Drywell Art

Butcher's diagrams help make neat sense of an otherwise confusing process, though clearing up exactly where sweetbreads are from has been known to make people chuck. For art inspired by such meat maps, check out Drywell Art.From a former immigration lawyer who, despite zero formal art training, got her "balls out of her purse" and started making watercolor/ink/charcoal prints inspired by butcher diagrams, Drywell attempts to identify the "meat-analogous sub-components of everyday life", though everyday life would suck if your sub components were only "meat-analagous". The most recent addition to her collection's an entry to her "Meat My City" series, with the slogan "Brooklyn Knows the Tastiest Parts" next to a pig diagram that's been broken down into a mix of 60+ porcine bits (e.g., fatback, kosher bacon) and BK nabes, including DUMBO, Sheepshead Bay, Pigtown, and Gowanus, which better be a neighborhood, 'cause otherwise, grooooooooss.

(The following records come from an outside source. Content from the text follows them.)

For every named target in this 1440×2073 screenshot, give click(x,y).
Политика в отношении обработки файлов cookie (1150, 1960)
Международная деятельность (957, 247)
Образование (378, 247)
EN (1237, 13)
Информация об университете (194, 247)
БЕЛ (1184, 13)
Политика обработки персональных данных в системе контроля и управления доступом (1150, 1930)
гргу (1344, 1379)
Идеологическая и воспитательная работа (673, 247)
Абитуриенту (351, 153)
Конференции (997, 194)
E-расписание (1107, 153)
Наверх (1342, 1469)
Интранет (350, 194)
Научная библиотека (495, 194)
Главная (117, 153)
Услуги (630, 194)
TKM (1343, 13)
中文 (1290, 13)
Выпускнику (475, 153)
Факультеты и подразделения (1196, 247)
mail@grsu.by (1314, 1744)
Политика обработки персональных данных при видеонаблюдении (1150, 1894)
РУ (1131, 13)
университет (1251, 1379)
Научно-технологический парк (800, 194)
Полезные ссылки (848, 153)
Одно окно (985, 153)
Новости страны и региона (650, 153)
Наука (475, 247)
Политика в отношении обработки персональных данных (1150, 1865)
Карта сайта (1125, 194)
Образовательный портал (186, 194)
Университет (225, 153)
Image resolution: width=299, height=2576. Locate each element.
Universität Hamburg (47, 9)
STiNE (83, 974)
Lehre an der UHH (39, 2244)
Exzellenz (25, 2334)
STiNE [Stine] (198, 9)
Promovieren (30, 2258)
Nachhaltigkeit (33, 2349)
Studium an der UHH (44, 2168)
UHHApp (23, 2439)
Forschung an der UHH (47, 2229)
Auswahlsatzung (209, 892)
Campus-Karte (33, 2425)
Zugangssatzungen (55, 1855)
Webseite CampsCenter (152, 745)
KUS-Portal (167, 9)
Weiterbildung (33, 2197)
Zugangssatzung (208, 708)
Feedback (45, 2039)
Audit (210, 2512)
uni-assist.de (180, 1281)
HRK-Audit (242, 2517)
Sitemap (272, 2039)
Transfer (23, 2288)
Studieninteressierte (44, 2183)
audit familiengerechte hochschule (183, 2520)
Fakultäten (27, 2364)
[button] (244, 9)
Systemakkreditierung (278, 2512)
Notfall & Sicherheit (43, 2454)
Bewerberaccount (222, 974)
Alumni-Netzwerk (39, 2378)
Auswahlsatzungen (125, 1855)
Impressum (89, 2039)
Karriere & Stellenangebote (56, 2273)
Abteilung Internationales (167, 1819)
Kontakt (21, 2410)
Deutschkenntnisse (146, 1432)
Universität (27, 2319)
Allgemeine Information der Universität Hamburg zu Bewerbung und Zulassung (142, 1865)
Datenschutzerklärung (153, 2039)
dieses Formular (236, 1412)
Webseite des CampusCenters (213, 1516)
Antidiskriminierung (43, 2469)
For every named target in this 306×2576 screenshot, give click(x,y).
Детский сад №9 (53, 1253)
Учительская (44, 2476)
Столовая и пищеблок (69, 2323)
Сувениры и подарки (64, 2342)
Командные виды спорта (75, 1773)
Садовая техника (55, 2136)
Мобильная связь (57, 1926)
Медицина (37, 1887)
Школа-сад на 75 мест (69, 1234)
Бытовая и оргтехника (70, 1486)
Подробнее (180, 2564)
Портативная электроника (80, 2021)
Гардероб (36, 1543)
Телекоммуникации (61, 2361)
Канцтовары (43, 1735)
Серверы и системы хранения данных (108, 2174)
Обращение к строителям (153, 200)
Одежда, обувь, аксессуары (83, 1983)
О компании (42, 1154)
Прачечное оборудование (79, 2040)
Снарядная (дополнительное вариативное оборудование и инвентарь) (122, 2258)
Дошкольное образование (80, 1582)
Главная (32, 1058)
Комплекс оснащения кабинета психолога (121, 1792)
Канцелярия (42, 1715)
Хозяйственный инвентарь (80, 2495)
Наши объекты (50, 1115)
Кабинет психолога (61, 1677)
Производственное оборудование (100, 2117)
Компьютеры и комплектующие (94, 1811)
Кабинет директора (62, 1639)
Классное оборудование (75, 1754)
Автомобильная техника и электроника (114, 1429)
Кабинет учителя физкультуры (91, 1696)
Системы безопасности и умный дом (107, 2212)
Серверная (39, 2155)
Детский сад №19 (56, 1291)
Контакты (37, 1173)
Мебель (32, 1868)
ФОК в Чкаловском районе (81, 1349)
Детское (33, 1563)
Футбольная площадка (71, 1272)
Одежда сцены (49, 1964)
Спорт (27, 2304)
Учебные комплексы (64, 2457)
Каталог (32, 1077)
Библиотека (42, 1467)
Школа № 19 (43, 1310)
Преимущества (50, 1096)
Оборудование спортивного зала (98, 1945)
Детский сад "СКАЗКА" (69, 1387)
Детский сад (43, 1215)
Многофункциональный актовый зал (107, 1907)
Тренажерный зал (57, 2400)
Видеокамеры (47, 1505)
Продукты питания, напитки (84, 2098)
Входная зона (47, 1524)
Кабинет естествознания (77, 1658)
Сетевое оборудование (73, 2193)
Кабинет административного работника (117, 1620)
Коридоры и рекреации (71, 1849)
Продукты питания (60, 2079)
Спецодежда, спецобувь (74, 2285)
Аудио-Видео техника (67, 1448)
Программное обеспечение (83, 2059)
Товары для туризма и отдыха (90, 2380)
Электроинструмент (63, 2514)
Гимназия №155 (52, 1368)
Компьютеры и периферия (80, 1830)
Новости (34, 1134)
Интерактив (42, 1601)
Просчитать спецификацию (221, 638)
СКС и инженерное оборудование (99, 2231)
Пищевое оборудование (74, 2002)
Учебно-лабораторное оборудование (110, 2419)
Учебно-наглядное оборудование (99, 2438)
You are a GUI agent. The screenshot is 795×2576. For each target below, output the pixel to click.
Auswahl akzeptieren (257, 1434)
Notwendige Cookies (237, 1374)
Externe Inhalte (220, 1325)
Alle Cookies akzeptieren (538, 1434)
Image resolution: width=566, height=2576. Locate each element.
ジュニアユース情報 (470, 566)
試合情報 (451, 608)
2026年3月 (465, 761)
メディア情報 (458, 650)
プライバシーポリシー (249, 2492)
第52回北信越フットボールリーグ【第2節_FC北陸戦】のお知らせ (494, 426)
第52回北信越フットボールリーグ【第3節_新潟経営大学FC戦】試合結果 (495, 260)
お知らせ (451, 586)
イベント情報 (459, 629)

Other designs range from the caped hero Super Pig, whose cuts are all similarly "super"; a hot dog whose parts all have questions marks after them; the "so tasty it must be imaginary but it's actually real meat" narwhal; and even a perverse look at "the forbidden meat" known as Puppy Belly, which might be more popular if it didn't taste like shihtzu.There're even a handful of holiday cards, from an antler-wearing pig wishing you Hammy Holidays, to another with a Santa hat declaring Merry Carnitas -- nab one for your lady to streamline the otherwise confusing process of getting some skirt steak.